*Given text*:
——————————

I had never heard Fenne Lily’s name until the day her sophomore album, BREACH, was released in September 2020. But it was one of those rare albums that instantly made sense on the first listen, and I haven’t stopped listening since.

BREACH unabashedly confronts the terror that comes with being alone with one’s own mind. It’s an album that is unafraid to dig through the muck.

The 24-year-old English musician wrote BREACH during a period of self-imposed isolation in Germany, long before the COVID-19 pandemic. “It’s not hard to be alone anymore,” she muses on a track titled “Berlin.”

Quarantine has made me more aware than ever of the necessity of music in my life. And while a lot of music tangentially relates to the emotional impact of isolation, I have yet to find another collection of songs that hit the nail on the head quite as well as Fenne Lily does on BREACH.

At the time this album was released, I was on month 6 of coronavirus quarantine in the U.S. I was a recent university graduate who found myself isolating in my childhood bedroom rather than moving out to a new city and starting my adult life.

And while I’ve been incredibly lucky throughout the pandemic in terms of my health and financial security, it’s hard to shake the feeling that I’m missing out on the life I should be living. Quarantine has made me feel as though I’m stuck in the past, as it has allowed me endless time to ruminate.

Lily rehashes the past over and over on BREACH, mulling over the breakdowns of bad relationships, episodes of anxiety, and a childhood near-death experience. But it doesn’t feel like pointless dwelling — with every observation on her past, I see her productively processing. Her lyrics are cutting and candid, sometimes singed with sarcasm, a window into the genuine emotion behind each track.

In listening to this album, I realized that even though I had been brimming with negative thoughts for the past several months, I had been leaving them to buzz around me and never letting myself actually feel them.

——————————

*Task directions*:
Do these statements agree with the essay on Fenne Lily's BREACH? Answer yes or no for each and quote the essay's deciding words.
1. Fenne Lily wrote BREACH during the COVID-19 pandemic.
2. BREACH is Fenne Lily's second album.
3. When BREACH came out, the writer had recently graduated from university.

——————————

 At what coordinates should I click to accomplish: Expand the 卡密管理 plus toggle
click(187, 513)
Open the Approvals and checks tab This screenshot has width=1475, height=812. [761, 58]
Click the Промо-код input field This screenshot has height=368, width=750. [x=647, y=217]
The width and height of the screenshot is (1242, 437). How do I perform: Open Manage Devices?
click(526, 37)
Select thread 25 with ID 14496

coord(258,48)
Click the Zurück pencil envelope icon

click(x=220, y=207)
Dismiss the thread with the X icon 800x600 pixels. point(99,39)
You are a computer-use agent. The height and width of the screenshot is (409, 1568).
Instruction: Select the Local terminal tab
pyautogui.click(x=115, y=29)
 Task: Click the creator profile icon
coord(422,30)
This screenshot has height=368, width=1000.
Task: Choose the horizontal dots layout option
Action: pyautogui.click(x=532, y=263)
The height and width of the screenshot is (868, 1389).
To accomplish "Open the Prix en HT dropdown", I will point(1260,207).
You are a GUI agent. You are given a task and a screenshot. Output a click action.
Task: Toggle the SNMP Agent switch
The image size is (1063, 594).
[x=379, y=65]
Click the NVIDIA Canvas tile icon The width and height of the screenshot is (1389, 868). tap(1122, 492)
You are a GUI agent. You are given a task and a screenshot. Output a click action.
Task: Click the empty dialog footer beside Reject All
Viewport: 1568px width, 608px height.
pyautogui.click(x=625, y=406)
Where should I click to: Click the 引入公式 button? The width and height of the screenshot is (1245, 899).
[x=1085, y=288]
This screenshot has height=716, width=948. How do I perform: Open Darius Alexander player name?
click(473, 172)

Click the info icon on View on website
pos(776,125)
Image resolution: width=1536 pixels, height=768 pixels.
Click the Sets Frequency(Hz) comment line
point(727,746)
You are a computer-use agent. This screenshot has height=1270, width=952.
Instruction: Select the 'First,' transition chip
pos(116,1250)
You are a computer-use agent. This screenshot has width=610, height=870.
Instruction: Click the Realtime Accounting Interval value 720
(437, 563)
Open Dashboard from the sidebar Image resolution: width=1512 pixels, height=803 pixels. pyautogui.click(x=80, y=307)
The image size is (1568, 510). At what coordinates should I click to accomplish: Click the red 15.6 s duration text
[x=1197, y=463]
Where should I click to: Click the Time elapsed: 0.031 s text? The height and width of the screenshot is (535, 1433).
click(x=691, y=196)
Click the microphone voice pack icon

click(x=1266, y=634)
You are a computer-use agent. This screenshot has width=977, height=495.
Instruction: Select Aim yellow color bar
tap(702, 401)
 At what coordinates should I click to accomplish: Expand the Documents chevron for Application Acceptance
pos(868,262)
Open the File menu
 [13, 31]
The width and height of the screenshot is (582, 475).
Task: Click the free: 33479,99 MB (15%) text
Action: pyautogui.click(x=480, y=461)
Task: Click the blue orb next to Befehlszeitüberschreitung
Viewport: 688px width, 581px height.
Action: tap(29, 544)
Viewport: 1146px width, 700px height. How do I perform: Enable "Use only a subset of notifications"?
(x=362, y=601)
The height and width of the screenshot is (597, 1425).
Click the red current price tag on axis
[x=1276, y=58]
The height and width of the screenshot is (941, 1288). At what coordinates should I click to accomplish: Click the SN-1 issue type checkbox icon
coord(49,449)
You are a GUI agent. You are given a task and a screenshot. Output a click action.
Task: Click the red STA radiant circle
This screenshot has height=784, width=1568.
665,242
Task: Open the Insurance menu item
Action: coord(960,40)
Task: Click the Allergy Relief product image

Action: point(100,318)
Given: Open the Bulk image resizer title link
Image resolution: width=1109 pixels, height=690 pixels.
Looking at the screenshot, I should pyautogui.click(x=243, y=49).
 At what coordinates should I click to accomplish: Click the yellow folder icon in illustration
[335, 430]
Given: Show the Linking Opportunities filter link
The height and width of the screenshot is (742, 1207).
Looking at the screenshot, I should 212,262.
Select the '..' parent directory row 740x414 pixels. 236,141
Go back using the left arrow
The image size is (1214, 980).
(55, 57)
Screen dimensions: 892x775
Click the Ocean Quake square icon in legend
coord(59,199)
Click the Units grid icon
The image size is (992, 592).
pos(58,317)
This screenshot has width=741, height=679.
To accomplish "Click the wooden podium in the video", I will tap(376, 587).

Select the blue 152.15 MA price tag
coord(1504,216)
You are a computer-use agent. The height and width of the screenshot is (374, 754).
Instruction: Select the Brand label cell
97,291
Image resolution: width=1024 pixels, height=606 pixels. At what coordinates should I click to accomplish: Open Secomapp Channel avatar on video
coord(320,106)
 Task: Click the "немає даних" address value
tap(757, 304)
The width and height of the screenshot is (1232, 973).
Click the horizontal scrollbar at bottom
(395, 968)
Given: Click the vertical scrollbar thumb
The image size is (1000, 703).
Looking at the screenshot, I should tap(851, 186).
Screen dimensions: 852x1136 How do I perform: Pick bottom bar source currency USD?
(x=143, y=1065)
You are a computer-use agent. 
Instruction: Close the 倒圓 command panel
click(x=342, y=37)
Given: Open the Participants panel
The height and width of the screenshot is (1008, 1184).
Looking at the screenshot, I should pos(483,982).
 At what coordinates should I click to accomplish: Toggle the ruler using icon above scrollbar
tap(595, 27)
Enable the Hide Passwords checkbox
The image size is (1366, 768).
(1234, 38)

——————————

*Output of the exercise*:
1. No: "wrote BREACH during a period of self-imposed isolation in Germany, long before the COVID-19 pandemic"
2. Yes: "her sophomore album, BREACH"
3. Yes: "I was a recent university graduate"